Forty-one ASVs were considered to build a consensus tree using the V3 and V4 regions of 16SrRNA sequences datasets (Figure 5). A phylogenetic tree that represented methanogenic, non-syntrophic and syntrophic sulfate reducing populations, that grouped 8, 25 and 8 ASVs, respectively, was constructed. In addition, the analysis included reference nomenclature of the clusters obtained from heatmaps represented in Figure 4. Methanosarcina ASVs belonging to cluster A2, the most abundant methanogens in this study, were as closely related to Methanosarcina (ASV 653) as Methanomethylovorans, both with low abundance from cluster A1. Therefore, according to the consensus tree, the bacterial community was represented as phylogenetically coherent groups, including sequences of non-syntrophic SRBs and syntrophic SRBs.

4. Discussion

4.1. Bioreactor Performance: Sulfate Removal, Sulfide Production and Metals Removal

Sulfate removal is highly related to the ability of the treatment system to promote bioprecipitation of metals [52]. In the same bioreactor, Mendez et al. reported continuous increase in sulfate removal, reaching a maximum value of 35.7% when synthetic ARD was supplemented with Cu(II) concentrations of 10, 20, 30 and 40 mg L−1 [30]. While, our results showed better sulfate reducing activity, suggesting that growing of SRBs and sulfidogenesis were not affected by the presence of Cu(II) and Zn(II). This could be due to a better adaptation by SRBs in sludge, or to the combination of two or more metals in higher concentrations [53,54,55,56].
Previous research evaluated the inhibitory concentrations of Cu(II) and Zn(II), alone or in a mixture, using sludge inoculated in an SR bioreactor with a limestone pre-column system [57]. Those results showed that 15 mg L−1 of Cu(II) caused approximately 30% inhibition of the sulfate reducing activity. On the other hand, 15 mg Cu(II) L−1 and 15 mg Zn(II) L−1 caused less than 20% inhibition. In addition, depending on the nature of the metals in the mixture, their influence over anaerobic digestion can generate synergistic or antagonistic effects [19,52]. Despite this, no inhibitory effect due to Cu(II) and/or Zn(II) presence was observed during periods II and III of operation of the SR bioreactor in the current study.

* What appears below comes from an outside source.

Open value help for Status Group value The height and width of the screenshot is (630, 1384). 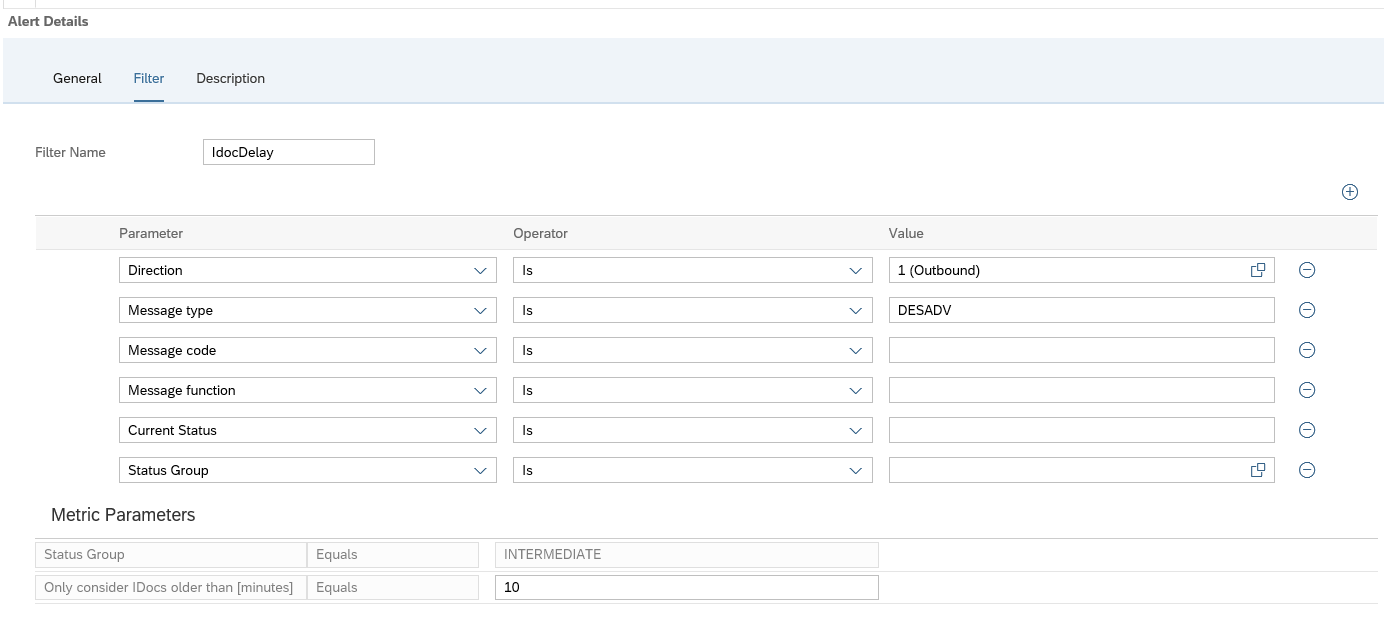coord(1258,470)
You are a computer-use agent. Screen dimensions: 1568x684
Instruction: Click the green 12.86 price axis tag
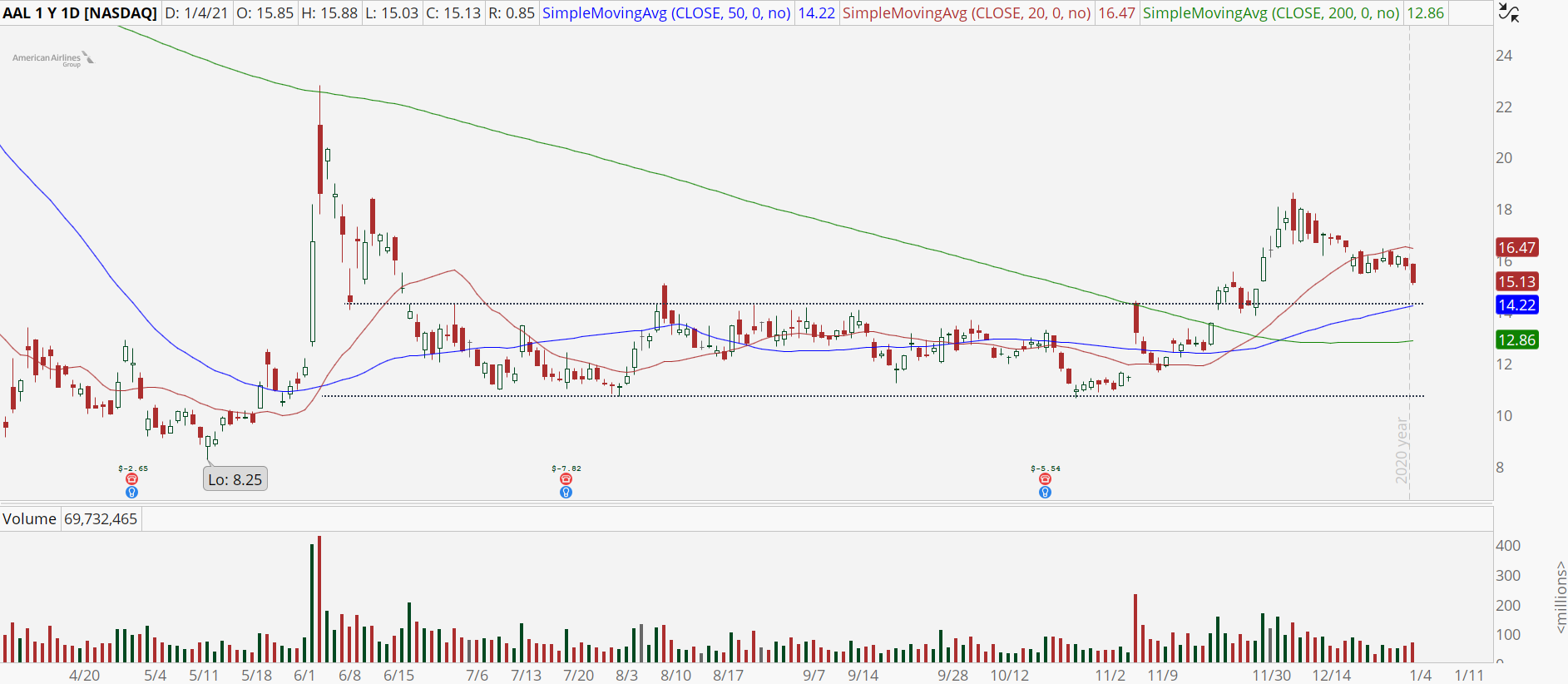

This could be attributed, mainly, to the low concentrations of these metals in the bioreactor, since in the limestone pre-column about 50% metal precipitation occurs as hydroxides and carbonates [53]. Moreover, the chemisorption in the sand (solid phase) into the bioreactor, could provide support and protection to anaerobes of the inoculated sludge through formation of biofilm [58].
The absence of methane in the SR bioreactor is not surprising since SRB can compete better than methanogens for common organic and inorganic substrates [52]. Typically, the organic substrate affinity of SRB for acetate is ten-fold higher than that of methanogens; consequently, the result of this competition is methanogenic inhibition, and methanogenesis is the predominant process [5,14,15]. On the other hand, an additional inhibition effect could be attributed to the toxicity of sulfide, the product of sulfate reduction, for other microbial groups [52]. For example, Moosa and Harrison [59] reported microbial inhibition in terms of a reduction in sulfate reduction activity and an increase when sulfide concentration increased in a chemo-stat culture at pH 7.0 ± 0.2 during the treatment of acid mine drainage. In addition, an excess of sulfate (e.g., 0.6 g COD/g SO42−), could promote the dominance of SRBs over methanogens at pH levels ranging from 7.4 to 8.0 [20]. Moreover, the presence of Cu(II) and/or Zn(II) can be toxic to methanogens and other microorganisms, through mechanisms such as the generation of reactive species of oxygen, or transmembrane interference in nutrient and energy transport, among others; consequently, methanogenesis could be affected [53,54,60]. Toxicity threshold concentrations of Cu(II) and Zn(II) to methanogens have been reported in several studies in the literature, which vary widely depending on the conditions under which anaerobic degradation was evaluated [61,62,63].
The complete treatment system composed of the limestone pre-column and the bioreactor efficiently removed Cu(II) and Zn(II). The limestone pre-column drove ARD neutralization and promoted metal precipitation as carbonates and hydroxides [53,64]. On the other hand, the bioreactor demonstrated strong Cu(II) and Zn(II) removal efficiencies through bioprecipitation. Sierra-Alvarez et al. [20] reported Cu(II) removal efficiencies higher than 99% in a system integrating a SR bioreactor with a fluidized bed crystallization reactor for semiconductor manufacturing wastewater treatment. In a study evaluating the bioremediation of ARD in flow-through columns testing zero-valent iron (ZVI), Ayala-Parra et al. obtained high removal efficiencies of Cu(II), Cd(II) and Pb(II) [53]. In bioreactors for treatment of ARD with very high concentrations of metals, efficiencies of the order of 90% and higher were achieved during the bioprecipitation of Cu (II), Zn (II), Cd (II), Pb (II), Ag (II), and Fe (II) [65].
Our data indicate that biogenic sulfide production was a confirmation of Cu(II) and Zn(II) removal by bioprecipitation. Nevertheless, pH neutralization and abiotic metal precipitation that occurred in the limestone pre-column, significantly contributed to heavy metal immobilization [30]. For that reason, the limestone in the bed reactor should be replaced when exhausted [66].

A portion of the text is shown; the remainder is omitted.